In my opinion, the report is a bit spotty and not very good at offering a linear version of events but it does try to break down these issues rather than focus slowly on the final seconds of the flight.
During take-off, the left engine caught fire and the crew continued with the flight without securing the left engine as prescribed in the aircraft flight manual (AFM). The crew declared an emergency and attempted to return to the aerodrome, however, they lost control of the aircraft and collided with power lines prior to crashing into a factory building.
This is an executive summary of the final sequence of events. I think what they are trying to say here is that the probable cause was a fire in the left engine.
3.4.1 Pre-existing damage to the cylinder No 13 piston and ring pack deformation and, most probably, the cylinder No 7’s fractured exhaust valve head that were not detected during maintenance of the aircraft.
3.4.2 Substandard maintenance for failing to conduct compression tests on all cylinders during the scheduled maintenance prior to the accident.

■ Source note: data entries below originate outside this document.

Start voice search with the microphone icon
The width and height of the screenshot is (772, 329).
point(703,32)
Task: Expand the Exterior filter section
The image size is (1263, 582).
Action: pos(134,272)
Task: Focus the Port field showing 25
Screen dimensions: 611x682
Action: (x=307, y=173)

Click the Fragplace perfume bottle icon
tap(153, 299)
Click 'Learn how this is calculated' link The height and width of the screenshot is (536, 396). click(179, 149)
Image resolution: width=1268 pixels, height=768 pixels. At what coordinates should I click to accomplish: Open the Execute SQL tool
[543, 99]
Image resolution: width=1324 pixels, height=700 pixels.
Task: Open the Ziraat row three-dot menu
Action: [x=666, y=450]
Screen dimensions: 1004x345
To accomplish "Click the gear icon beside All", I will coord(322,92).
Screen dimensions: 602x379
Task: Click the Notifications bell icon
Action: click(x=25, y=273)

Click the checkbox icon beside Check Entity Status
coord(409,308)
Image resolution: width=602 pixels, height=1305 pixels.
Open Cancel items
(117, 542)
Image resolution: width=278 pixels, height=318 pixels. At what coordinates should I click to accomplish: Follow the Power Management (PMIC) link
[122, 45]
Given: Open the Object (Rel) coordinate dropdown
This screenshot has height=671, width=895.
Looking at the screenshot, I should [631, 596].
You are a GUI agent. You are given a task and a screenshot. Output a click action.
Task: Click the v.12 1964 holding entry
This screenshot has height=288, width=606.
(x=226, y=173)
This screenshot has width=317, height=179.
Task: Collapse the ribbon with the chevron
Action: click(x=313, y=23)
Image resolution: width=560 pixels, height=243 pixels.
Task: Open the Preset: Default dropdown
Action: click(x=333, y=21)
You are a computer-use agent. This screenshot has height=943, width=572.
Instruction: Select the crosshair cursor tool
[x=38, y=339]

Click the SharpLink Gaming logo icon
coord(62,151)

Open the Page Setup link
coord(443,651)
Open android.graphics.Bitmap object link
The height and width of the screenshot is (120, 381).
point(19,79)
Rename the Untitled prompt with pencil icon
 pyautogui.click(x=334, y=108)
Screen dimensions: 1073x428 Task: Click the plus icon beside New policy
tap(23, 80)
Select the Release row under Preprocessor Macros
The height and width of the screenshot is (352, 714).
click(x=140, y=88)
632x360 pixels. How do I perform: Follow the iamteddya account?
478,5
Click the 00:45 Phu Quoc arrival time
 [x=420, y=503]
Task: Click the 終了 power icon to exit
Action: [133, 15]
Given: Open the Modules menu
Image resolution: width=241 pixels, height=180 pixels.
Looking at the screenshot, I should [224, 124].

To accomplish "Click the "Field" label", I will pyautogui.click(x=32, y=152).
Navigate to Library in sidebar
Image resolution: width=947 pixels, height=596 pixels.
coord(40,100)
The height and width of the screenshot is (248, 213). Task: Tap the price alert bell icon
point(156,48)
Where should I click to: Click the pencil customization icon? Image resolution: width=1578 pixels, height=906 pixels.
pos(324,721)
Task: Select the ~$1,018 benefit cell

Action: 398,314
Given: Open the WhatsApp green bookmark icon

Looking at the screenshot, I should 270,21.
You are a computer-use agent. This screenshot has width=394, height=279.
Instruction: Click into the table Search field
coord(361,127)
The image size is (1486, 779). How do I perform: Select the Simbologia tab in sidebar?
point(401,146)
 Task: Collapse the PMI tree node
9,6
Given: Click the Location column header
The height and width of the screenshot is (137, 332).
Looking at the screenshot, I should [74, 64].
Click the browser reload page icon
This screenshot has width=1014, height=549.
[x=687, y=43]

3.4.3 Misdiagnosis of the left engine manifold pressure defect as it was reported twice prior to the accident.
3.4.4 The crew not aborting take-off at 50kts prior to reaching V1; manifold pressure fluctuation was observed by the crew at 50kts and that should have resulted in an aborted take-off.
3.4.6 Lack of crew resource management; this was evident as the crew ignored using the emergency checklist to respond to the in-flight left engine fire.
3.4.7 Lack of recency training for both the PF and PM, as well as the LAME.
3.4.8 Non-compliance to Civil Aviation Regulations by both the crew and the maintenance organisation.
The report concludes with five recommendations, which pretty much come down to that the aviation authority needs to pay more attention. They recommend that the other aircraft maintained by the maintenance organisation should all be checked, which is sensible as their systems for checks and balances clearly is out of whack. But also, that the aviation authority needs to look at the effectiveness of its Part 91 operations, as it is the aviation authority, after all, who relented and agreed for the maintenance organisation to take responsibility for the Convair’s maintenance, although they clearly didn’t have the staff or the processes in place.
The engineer clearly made a mistake, one that he paid for with his life. When it comes to it, though, the lack of oversight absolutely was a contributing factor, allowing all of those involved to get away with a lax and unregulated approach to a passenger flight which should have been a wonderful day out in a historic aircraft.